Navigating the happiest time of year at work can be difficult; there are tons of different people (whether you work in a small or large office) and everyone celebrates different things. You're close with certain people and not with others... there is a lot of ups and downs when the holidays come around.

Do you get your boss a gift? Your coworkers? What about vendors? How do you accept gifts but not give them? What is the holiday party etiquette? How do you manage to get everything done with high holiday stress in the air?

There are SO MANY QUESTIONS and while I don't have all the answers, I have some; from personal experience and from a pro at Linkedin who shared some stats with me!


Holiday Gifting

My first year at my job I did get my boss a small Christmas gift but after that, I didn't. I felt that she wasn't that type of person and it was kind of unspoken between us. Gifting your boss can be confusing because what is appropriate? Do you expect something back? It's a gray area.

According to Linkedin, 91% of professionals think that holiday gifting at work is appropriate and 33% have planned to gift their superiors. However, 45% of professionals do not gift to co-workers. I think that it's up to you and what you feel comfortable with and what the culture is like at the company.

You may have a company that gifting is expected or one that it's against policy. You know your company and peers best so think about it and feel out the vibe.

My company does a Secret Santa and truthfully, I don't participate-- not for any particular reason but it kind of slips my mind. I think that's a good way to give a coworker a gift without feeling the need to go overboard.

As for vendors, I've received holiday gifts from vendors in the past but I don't gift them. When we see them throughout the year, I do give them products (I work for a beauty brand) so I see that as gifting just not during the holidays. I also think that most people do not gift vendors but they gift the company (we always are getting food and baked goods delivered to the office from a variety of people we work with).

The Holiday Party

It is SO IMPORTANT to go to the holiday party! If you're in a bigger company, it's a fabulous place to network and connect with people that you don't normally see.

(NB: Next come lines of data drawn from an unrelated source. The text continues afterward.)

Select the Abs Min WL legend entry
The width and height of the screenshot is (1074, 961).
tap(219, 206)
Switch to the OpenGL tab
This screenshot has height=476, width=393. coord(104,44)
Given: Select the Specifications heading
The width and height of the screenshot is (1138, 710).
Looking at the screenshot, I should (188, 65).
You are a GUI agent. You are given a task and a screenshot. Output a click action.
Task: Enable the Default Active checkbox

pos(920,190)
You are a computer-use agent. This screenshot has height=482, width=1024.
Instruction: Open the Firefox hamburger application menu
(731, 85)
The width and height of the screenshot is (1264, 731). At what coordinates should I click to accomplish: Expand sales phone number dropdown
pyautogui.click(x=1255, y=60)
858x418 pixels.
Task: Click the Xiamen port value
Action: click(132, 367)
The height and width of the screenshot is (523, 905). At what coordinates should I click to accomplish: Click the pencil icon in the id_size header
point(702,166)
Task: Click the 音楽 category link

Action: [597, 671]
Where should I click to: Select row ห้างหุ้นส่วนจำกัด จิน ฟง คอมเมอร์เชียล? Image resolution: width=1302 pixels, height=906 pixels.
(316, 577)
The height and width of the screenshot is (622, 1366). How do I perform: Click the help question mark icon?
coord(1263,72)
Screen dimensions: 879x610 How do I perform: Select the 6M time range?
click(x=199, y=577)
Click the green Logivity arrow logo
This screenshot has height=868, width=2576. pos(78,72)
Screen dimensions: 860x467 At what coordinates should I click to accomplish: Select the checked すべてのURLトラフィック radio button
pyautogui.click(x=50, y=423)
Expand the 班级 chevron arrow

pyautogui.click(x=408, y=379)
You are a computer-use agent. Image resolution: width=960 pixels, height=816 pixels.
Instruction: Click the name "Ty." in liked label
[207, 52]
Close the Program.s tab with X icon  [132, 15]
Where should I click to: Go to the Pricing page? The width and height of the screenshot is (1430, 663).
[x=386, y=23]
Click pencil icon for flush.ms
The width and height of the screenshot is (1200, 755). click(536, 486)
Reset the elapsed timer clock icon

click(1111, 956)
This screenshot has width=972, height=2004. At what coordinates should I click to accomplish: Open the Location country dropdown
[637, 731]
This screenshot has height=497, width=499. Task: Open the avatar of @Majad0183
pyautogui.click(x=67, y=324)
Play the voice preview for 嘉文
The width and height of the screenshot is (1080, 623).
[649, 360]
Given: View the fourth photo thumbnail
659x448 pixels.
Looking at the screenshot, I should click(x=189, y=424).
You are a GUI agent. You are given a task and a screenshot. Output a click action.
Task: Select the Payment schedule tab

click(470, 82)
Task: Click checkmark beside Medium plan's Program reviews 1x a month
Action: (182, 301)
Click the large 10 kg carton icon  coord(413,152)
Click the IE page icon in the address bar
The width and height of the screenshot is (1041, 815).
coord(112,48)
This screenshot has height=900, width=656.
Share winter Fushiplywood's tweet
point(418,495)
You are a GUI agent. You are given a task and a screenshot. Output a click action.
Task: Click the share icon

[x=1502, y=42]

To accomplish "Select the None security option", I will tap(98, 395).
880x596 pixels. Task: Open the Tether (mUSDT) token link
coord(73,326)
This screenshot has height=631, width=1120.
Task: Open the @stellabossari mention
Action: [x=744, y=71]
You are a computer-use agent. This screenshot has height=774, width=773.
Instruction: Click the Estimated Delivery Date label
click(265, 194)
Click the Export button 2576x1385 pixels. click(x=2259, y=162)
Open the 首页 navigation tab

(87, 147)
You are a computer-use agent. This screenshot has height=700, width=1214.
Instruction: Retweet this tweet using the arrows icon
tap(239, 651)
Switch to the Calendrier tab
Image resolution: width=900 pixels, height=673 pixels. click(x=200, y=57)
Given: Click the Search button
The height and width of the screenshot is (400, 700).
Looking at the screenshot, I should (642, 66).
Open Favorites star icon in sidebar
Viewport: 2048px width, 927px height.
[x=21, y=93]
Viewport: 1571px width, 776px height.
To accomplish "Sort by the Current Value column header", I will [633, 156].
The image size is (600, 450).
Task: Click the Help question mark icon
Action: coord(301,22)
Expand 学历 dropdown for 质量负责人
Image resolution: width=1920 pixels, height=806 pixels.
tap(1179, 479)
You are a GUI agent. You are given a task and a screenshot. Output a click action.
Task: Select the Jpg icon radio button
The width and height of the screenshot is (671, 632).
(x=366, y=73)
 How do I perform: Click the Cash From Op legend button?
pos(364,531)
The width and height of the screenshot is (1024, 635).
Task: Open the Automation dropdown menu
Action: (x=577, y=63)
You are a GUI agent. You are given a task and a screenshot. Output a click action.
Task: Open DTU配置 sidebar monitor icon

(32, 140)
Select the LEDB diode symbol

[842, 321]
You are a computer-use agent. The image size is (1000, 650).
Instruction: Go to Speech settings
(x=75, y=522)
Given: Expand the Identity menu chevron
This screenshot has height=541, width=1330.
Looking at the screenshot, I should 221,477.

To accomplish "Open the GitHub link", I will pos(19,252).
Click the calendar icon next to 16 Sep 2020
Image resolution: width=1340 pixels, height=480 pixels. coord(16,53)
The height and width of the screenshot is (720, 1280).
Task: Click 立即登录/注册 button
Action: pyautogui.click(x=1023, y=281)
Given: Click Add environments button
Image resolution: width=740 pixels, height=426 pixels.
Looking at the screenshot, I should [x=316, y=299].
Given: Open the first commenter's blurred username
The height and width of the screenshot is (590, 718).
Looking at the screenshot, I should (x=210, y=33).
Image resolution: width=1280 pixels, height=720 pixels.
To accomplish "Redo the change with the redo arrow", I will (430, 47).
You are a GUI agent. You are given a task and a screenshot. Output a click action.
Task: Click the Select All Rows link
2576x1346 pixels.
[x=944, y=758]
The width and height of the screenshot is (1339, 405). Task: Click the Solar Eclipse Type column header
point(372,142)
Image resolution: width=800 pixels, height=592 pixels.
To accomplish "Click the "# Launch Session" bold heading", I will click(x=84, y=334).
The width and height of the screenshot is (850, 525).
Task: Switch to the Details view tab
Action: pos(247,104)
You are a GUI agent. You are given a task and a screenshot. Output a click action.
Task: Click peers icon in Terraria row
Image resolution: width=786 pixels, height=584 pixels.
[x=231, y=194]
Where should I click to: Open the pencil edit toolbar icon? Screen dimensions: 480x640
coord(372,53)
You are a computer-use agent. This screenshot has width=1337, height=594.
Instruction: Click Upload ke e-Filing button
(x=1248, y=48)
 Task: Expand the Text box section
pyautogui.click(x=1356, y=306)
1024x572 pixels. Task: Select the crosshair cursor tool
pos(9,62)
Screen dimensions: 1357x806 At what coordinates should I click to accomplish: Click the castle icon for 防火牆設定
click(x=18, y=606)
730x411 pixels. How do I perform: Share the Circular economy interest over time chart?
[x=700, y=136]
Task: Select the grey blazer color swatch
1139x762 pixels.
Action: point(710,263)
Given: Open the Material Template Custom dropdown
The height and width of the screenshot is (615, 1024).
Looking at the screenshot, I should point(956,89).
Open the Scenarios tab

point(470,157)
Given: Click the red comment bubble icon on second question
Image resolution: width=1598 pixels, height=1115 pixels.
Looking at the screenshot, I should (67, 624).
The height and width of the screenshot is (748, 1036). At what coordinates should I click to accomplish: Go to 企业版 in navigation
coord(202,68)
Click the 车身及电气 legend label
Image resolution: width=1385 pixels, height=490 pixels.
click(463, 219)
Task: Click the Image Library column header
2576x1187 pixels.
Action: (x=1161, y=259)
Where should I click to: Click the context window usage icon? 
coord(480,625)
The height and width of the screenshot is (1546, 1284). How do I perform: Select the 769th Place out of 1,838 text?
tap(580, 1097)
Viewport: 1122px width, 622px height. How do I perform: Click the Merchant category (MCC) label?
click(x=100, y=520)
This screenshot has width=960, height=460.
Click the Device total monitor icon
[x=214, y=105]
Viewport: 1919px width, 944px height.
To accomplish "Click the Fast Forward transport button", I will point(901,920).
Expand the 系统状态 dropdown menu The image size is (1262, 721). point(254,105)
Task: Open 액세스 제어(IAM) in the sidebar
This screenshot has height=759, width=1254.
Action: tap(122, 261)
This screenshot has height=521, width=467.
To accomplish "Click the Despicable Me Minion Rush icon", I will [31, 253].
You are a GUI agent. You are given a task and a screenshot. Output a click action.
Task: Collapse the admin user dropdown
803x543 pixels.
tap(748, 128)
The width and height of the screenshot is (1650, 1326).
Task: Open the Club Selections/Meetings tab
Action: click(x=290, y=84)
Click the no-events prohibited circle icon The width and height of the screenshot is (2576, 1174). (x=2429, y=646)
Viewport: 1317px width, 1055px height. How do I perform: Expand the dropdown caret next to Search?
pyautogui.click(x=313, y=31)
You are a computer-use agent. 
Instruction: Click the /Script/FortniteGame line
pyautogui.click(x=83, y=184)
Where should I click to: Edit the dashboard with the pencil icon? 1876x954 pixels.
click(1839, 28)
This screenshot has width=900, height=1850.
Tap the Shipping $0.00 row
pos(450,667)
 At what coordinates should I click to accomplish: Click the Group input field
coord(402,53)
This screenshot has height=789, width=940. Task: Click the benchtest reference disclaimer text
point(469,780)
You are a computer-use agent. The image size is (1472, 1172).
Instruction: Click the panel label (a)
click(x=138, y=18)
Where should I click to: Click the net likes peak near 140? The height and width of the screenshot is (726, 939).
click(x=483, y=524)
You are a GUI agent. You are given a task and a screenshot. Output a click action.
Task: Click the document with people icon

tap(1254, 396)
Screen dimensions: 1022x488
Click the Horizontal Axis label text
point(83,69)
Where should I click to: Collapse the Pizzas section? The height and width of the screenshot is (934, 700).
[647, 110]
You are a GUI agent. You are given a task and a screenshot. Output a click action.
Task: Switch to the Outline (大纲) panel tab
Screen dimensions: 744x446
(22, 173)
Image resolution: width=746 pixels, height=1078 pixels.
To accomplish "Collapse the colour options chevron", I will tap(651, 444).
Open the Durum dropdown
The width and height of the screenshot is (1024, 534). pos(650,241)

According to Linkedin, 28% of people learned about a new opportunity at the company while 26% have talked with an executive they don't normally get to speak with. 

My company is small, so small that the CEO and President know me by name and I have been in their company solo, multiple times. If you work at a smaller company like that, it's still important to go, socialize, and show your face. It's also nice to see people outside of work in a more relaxed setting and get to know everyone on a more personal level. 

As for holiday party etiquette, keep your dress code professional; a nice, tasteful dress or a pair of slacks, a sparkly shirt and heels are safe. Do up the hair and makeup if you want some extra flair but keep it tasteful -- you are still at work.

In the past few years, I have grown a strong dislike for drinking. I have a few glasses of wine when I'm out at dinner but really don't go out drinking anymore nor do I enjoy getting drunk. That being said, if you are someone who loves to drink, please do not get drunk at office holiday parties. I know some companies have that type of culture but I see it as being unprofessional and no one wants to say something out of line at work, or do something truly out of line. No one wants to be the talk of the office the next day. Just drink responsibly. 

Time Off

Most companies will give you Christmas Day and New Year's Day off; some better companies might even give you Christmas and New Years Eve. Others will give you the entire week between Christmas and New Years off... 

Either way, you need to take time off during the holidays. 73% of professionals say they would prefer extra time off than a holiday gift. It's important to spend time with your family and also enjoy the holiday season. 

For my holiday time off, I save up a bunch of PTO (paid time off) days throughout the year and use them for a few days before Christmas until after New Years. This year, I'm off from December 20th-January 2nd so it's a really nice break and it'll be a good rest and recharge.

If you have the extra days to use, I highly recommend taking extra time off during Christmas week. You will enjoy the holidays so much more!

In terms of sick days, winter is the sick time of year. If you are sick, STAY HOME. No one wants your germs and you need your rest. Being sick at work is not fun for anyone and you will not be doing your best work so use the sick day, your office can survive without you!

Do you have any other burning career questions? Let me know!!